Nestled right next to Fenwick is the town of Kilmarnock, the home of farmer John Dickie. His nineteen-year-old daughter, Jean, married James Gemmell, Sr., age thirty-two, in the Kirk at Fenwick on April 4, 1812. They made their home near Jean’s family in Kilmarnock. (Both of James’ parents had died five years earlier.) Kilmarnock was a growing manufacturing town, which was beginning to attract many rural families seeking employment. "The streets and neuks of Killie" were celebrated in the poetry of Robert Burns, Scotland’s greatest poet, who was born in the county of Ayr. He published his first book of poems in 1786 at Kilmarnock. Another favorite son of Kilmarnock, educated at the academy there, is Sir Alexander Fleming, the discoverer of penicillin. Here in “Killie” on October 26, 1814 (1), James Gammell (Gemmell) was born, the second child of James and Jean Gemmell. (2)

If we examine the town plan of Kilmarnock (3) drawn by John Wood in 1819, showing each house and the name of its occupant, we find the Dickie and Gemmell families that were living there at the time. The plan also shows the property of Ja’s [sic] Reid and John Reid. James Reid was the uncle that James referred to in the New York Plebeian:

I was born in Kilmarnock in Scotland, emigrated in infancy to this city with my father and his family, joined my uncle Mr. James Reid, (formerly Land Stewart Col. Wynn near Sligo,) at the Gore of Toronto, in my 17th year...(4)
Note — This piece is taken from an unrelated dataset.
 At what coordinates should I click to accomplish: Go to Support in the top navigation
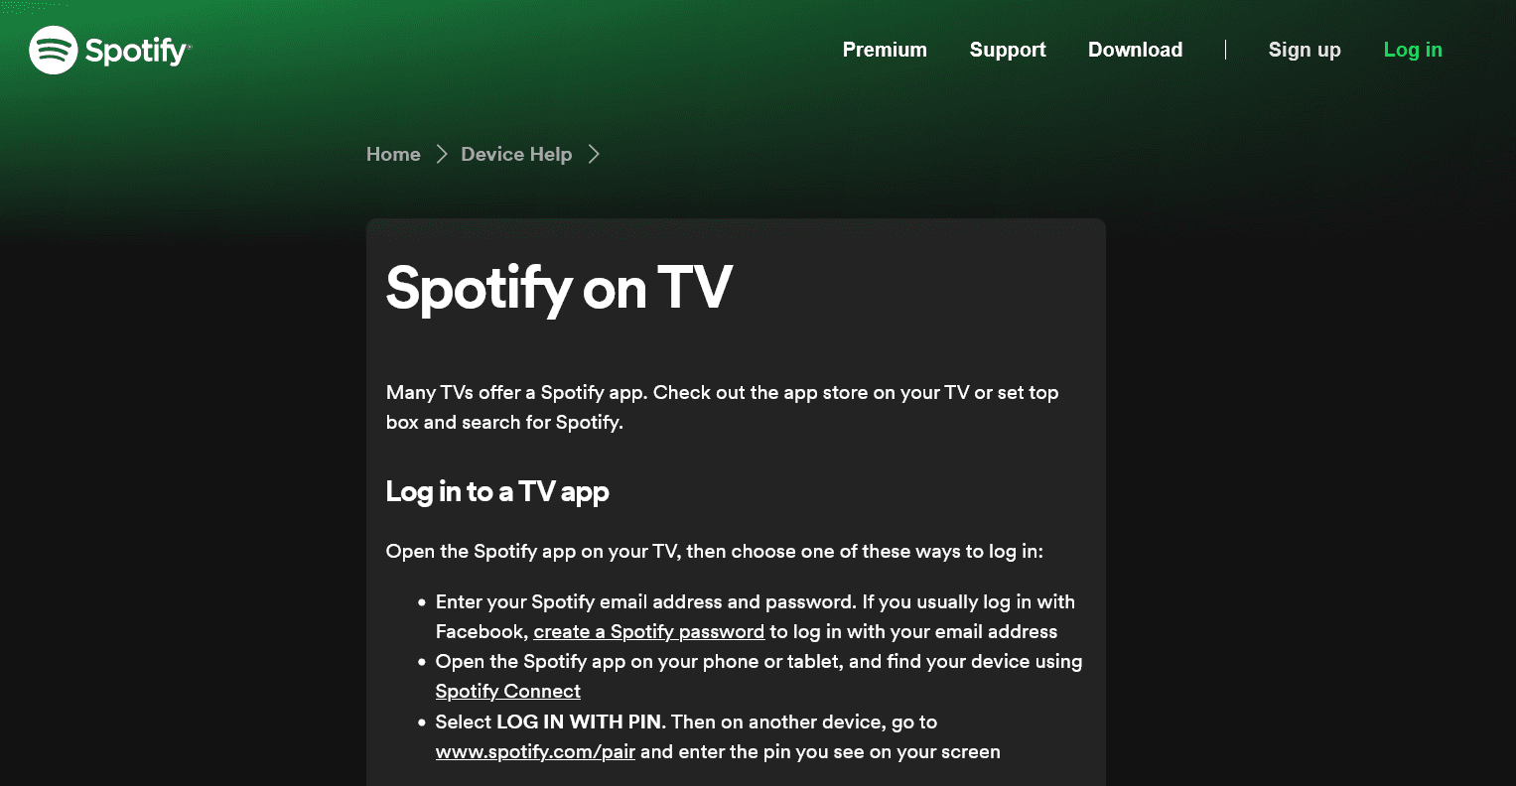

The James Gemmell family lived in Kilmarnock about nine years before immigrating to America. At that time the Industrial Revolution was taking its toll on the lifestyle of the lower classes in the British Isles. Farmers, laborers, and craftsmen could no longer eke out a living from the land or in their homes, and they were forced to seek jobs in the larger towns, working twelve-hour days in factories with unhealthy working conditions. Large-scale emigration from Scotland began in the 18th century and increased in the beginning of the 19th century. While most Scots immigrated to Canada, many went to the United States—at least 250,000 were living in the U.S. by 1890. Many were able to qualify for assisted emigration, where they received passage money or even land grants in the destination country, as an alternative to “poor relief.” We don’t know whether the James Gemmell family was part this group of assisted emigrants, or whether they saved every penny and sold all that they had for the hope of a better life in America.
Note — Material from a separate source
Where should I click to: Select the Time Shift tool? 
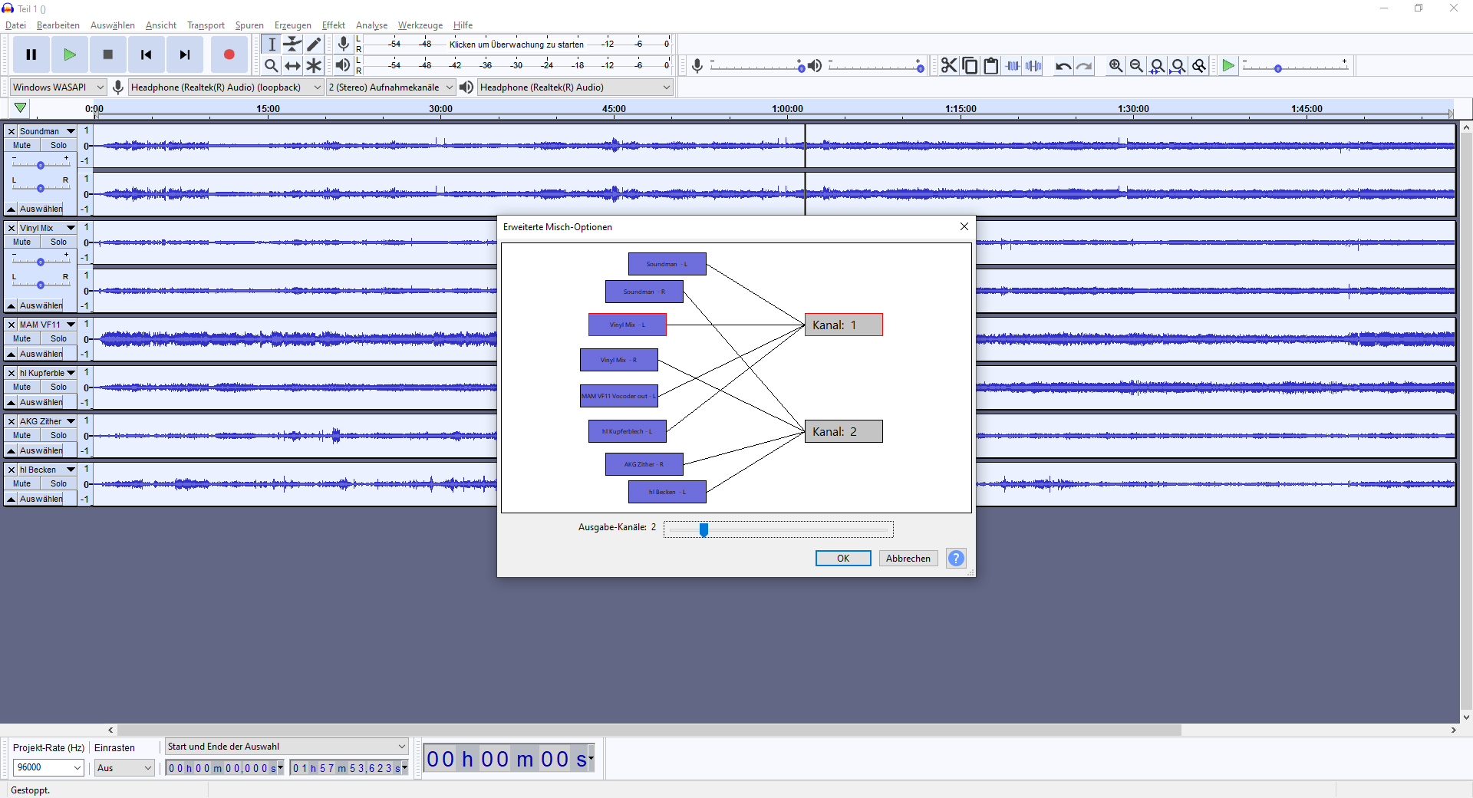(292, 66)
  1. The birth date given on James’ headstone is February 4, 1814, but early LDS Church documents record the date as October 26, 1814.
  2. Actual christening records have not yet been found. The names of the children come from a ship passenger record.
  3. The names compiled on this site have been transcribed from the John Wood 1819 'Plan of The Town of Kilmarnock'. See the web site for the map:
  4. James Gemmell, New York Plebeian. (Toronto Gore, a township formed in 1831, is now part of Brampton, Ontario.)